[Opening Data in this exercise section]

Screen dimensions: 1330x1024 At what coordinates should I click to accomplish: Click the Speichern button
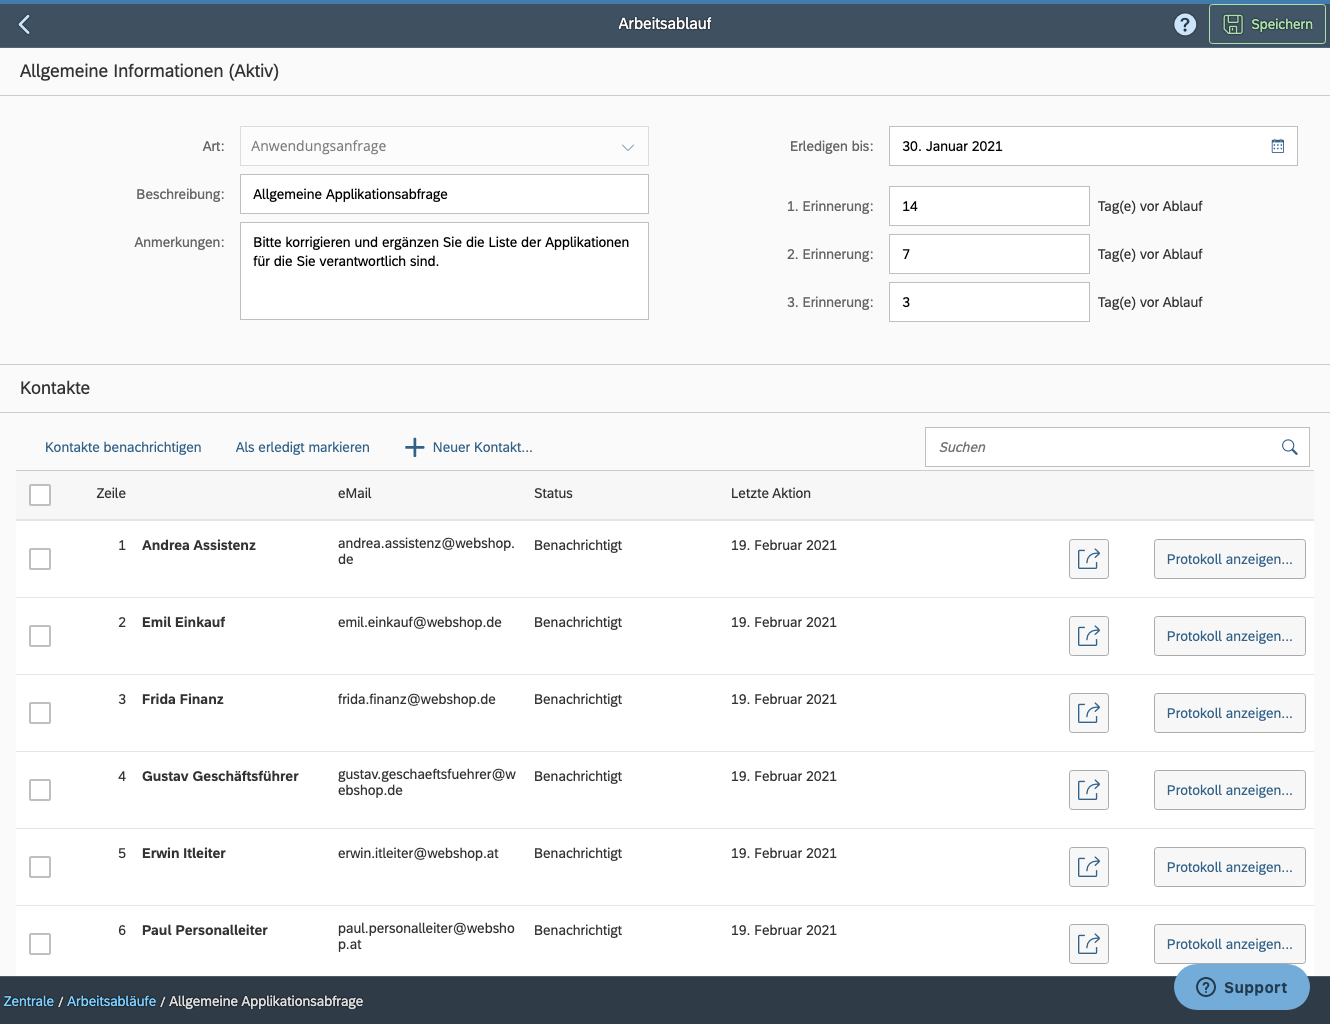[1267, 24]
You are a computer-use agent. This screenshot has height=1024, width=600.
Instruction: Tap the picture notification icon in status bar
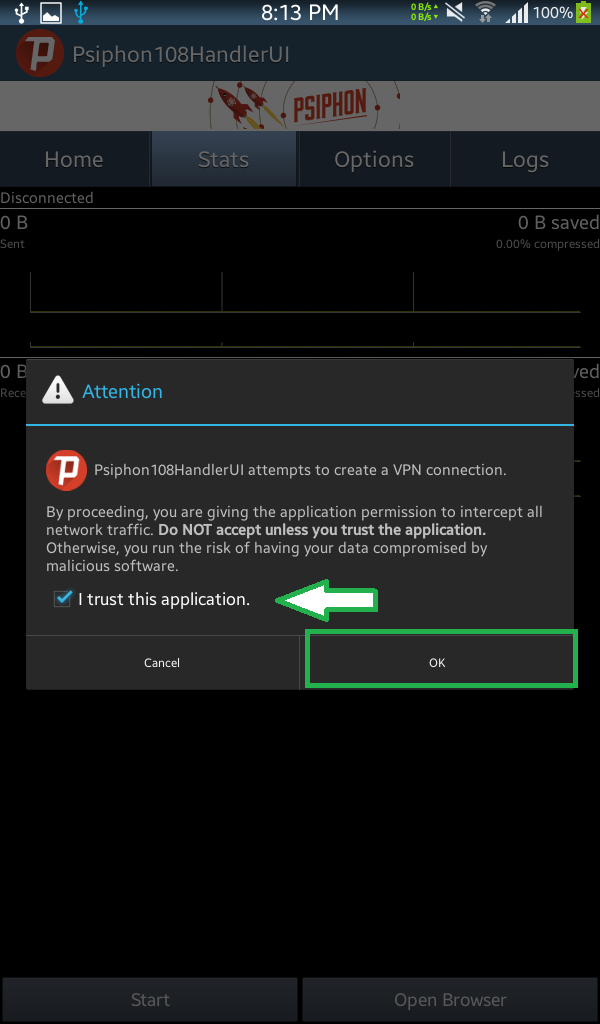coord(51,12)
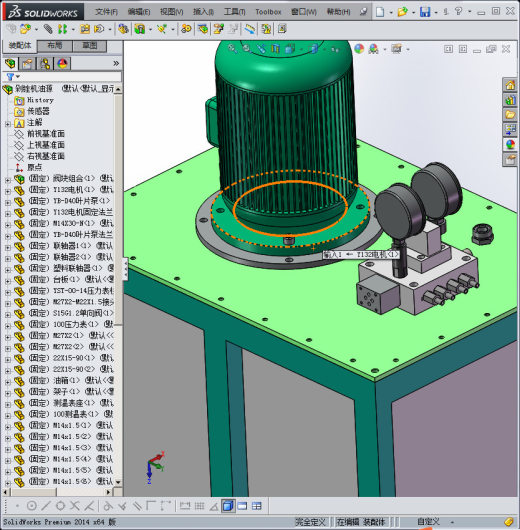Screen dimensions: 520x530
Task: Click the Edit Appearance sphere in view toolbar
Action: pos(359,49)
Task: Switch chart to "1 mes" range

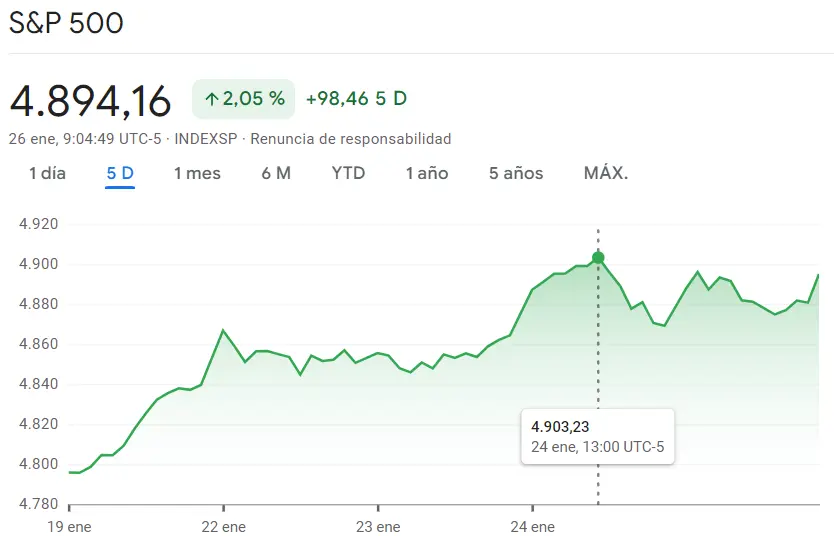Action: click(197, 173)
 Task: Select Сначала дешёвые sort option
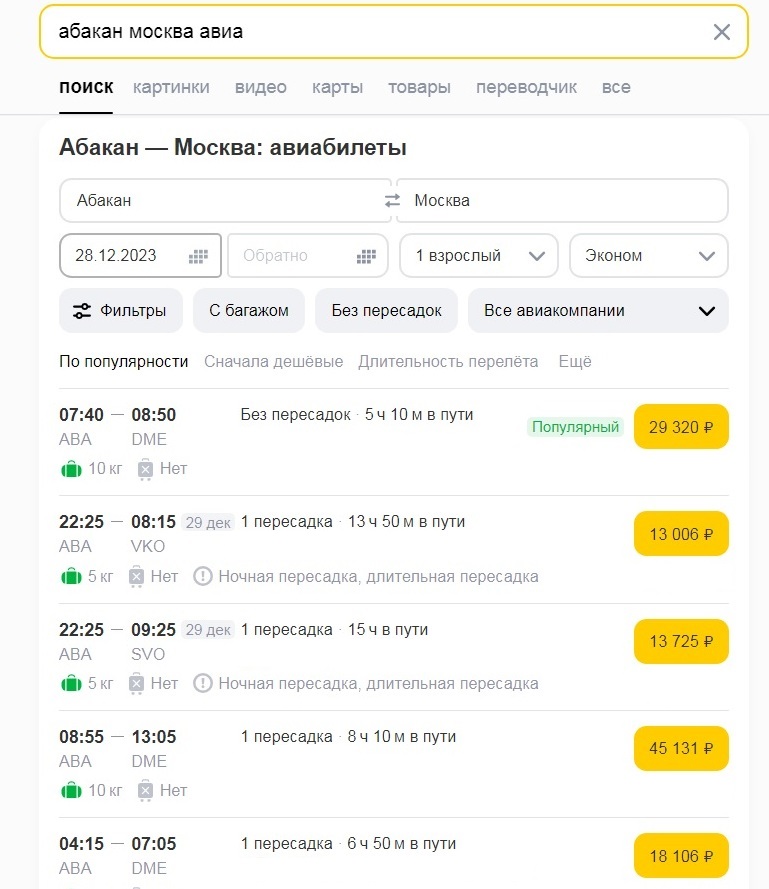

[Closing Data in this exercise section]
[Opening Data in this exercise section]

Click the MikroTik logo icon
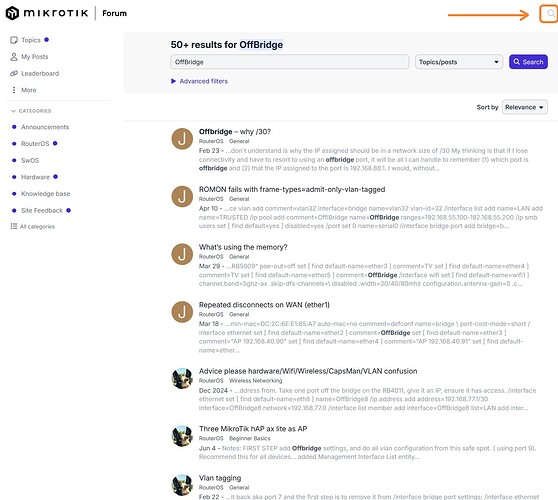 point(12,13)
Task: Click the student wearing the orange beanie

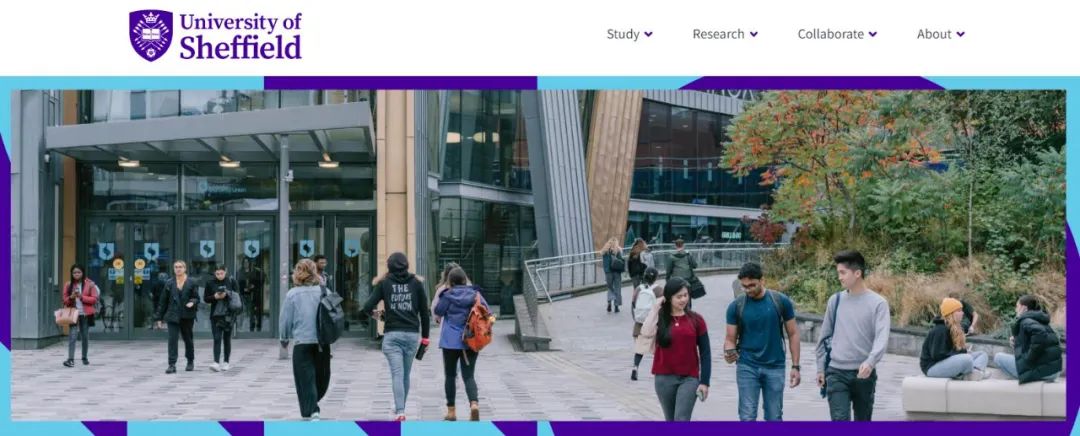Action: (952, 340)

[Closing Data in this exercise section]

● **Task to carry out**:
In the data above, find the line containing "Screen dimensions: 1330x1024" and the line containing "Task: Select Сначала дешёвые sort option". Repeat those two lines and everything between them exactly, minus the pictures.

● **Final answer**:
Screen dimensions: 1330x1024 At what coordinates should I click to accomplish: Click the Speichern button
[1267, 24]
You are a computer-use agent. This screenshot has height=1024, width=600.
Instruction: Tap the picture notification icon in status bar
coord(51,12)
Screen dimensions: 520x530
Task: Click the Edit Appearance sphere in view toolbar
Action: pos(359,49)
Task: Switch chart to "1 mes" range

Action: click(197, 173)
 Task: Select Сначала дешёвые sort option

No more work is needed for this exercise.